第4話 咲く花月 ⑷
「それで、無給はありがたいのですがさすがに申し訳ないので出世払いというか、ぼくがお金を手にするまで待っていただきたいのですルカ様」
もっもっもっ。向かいでぼくが作ったスコーンを口いっぱいに詰め込んで、ルクレーシャスさんはこくこくと頷いている。今日のスコーンは干しイチジクのスコーンだ。
髪色を変える魔法をかけてもらってから数日が経った。ルクレーシャスさんはすっかり離宮の生活に慣れたようだ。行儀悪くミルクティーをごくごくと飲み干して、スコーンのカスが口の周りについたまま疑問を放つ。
「どうやってお金を?」
「新しい玩具を作ろうと思います」
コモンルームの片隅で声が上がった。
「ああっ! なぜだ、なぜこのオレがまけるのだ! フローエ、もういちどだ! きさまも、オレがかつまでぬけることはゆるさん!」
コモンルームの隅でいくつか貼り合わせた紙を床に置き、フローエ卿とラルクがゲームに興じている。紙にはマス目がたくさん書かれている。マス目の中には指示が書いてあって、サイコロを振ってマス目を進むようになっているのだ。そう、日本人なら誰でも知っているだろう、人生ゲームである。

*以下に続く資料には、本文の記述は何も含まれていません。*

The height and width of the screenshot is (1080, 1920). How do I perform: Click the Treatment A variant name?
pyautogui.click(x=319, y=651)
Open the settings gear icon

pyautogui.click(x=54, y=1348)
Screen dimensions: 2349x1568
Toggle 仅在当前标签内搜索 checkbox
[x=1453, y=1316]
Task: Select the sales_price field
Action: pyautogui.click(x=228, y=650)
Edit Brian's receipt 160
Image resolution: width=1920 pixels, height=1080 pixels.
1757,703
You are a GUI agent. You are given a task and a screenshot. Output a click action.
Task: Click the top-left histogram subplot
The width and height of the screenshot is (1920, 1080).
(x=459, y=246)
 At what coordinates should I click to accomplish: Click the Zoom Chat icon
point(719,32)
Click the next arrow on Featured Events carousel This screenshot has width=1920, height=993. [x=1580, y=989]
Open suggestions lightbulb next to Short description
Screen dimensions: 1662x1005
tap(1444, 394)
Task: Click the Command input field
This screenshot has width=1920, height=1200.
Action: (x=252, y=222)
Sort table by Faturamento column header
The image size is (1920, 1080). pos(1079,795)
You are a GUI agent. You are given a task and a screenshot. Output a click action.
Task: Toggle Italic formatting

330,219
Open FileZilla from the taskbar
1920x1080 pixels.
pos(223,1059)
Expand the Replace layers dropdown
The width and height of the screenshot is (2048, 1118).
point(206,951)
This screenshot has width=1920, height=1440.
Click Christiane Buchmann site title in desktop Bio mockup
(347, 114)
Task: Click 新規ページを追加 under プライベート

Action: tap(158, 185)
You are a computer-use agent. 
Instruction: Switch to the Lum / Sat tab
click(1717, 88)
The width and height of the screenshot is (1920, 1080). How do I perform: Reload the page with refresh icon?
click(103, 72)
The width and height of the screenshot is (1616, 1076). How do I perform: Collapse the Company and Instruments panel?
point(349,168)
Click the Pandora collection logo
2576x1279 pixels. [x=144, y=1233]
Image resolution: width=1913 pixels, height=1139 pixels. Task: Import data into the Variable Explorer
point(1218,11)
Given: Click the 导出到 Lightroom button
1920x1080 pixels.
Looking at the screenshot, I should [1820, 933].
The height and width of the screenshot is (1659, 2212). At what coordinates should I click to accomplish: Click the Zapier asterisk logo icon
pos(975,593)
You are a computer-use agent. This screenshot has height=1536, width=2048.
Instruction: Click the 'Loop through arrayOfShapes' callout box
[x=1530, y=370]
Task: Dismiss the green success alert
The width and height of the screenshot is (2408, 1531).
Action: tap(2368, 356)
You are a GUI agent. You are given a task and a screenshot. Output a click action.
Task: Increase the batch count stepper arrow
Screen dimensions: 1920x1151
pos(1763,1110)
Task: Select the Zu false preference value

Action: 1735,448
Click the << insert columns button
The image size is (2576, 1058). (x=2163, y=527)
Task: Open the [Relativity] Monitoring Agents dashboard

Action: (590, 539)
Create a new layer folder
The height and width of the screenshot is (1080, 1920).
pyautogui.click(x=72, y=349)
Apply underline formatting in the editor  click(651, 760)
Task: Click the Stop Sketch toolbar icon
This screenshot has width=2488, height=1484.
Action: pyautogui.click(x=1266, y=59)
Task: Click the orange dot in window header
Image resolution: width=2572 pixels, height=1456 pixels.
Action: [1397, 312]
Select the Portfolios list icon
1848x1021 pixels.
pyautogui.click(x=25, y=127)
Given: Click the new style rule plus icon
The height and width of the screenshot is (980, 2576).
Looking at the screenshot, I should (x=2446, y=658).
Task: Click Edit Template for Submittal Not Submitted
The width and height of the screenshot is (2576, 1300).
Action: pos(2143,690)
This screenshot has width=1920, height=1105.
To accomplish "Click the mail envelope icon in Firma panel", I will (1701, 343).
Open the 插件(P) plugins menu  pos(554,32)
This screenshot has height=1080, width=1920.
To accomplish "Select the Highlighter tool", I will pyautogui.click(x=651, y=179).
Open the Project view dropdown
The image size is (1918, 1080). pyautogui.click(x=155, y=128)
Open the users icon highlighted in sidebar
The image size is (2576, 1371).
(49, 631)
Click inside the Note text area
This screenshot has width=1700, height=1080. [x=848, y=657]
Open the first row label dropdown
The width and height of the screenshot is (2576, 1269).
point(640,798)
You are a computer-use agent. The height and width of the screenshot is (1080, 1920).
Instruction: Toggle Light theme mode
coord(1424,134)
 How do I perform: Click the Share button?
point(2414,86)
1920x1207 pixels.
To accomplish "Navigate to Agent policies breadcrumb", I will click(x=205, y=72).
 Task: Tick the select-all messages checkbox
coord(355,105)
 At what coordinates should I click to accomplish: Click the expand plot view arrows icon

「またか! またなのか! なぜオレだけへんなマスでとまる!」
フローエ卿は困った表情で横柄に拳を振り上げた少年に対して大きな体を必死に縮めている。仕立てのいいきめ細かな刺繍の施されたジュストコールに身を包んだぼくと同じ年頃の金髪碧眼の少年。鶺鴒皇ヴェンデルヴェルトの息子で、この国の皇太子ジークフリード・ランド・デ・ランダである。
「あれ、かな?」
「はい。あれです」
ぼくの目から見ると、ジークフリード皇太子の振ったサイコロへ妖精たちが吐息を吹きかけたり、足で蹴ったりして良くない目が出るようにしているのが分かる。ルクレーシャスさんにも見えているらしく、苦笑いしてからティースタンドへ手を伸ばす。
「いいね。子供にも大人にも受けそうだ」
実は昨日の午後、皇王も含めてぼくが作ったボードゲームで遊んでいた。ルクレーシャスさんが離宮に滞在すると言い出したからだ。どうにか偉大なる魔法使いを政治的に皇国へ取り込もうと必死なのである。毎日のように皇宮で部屋を準備すると誘いに来るのだ。それくらい、ルクレーシャスさんの存在は大きいということだろう。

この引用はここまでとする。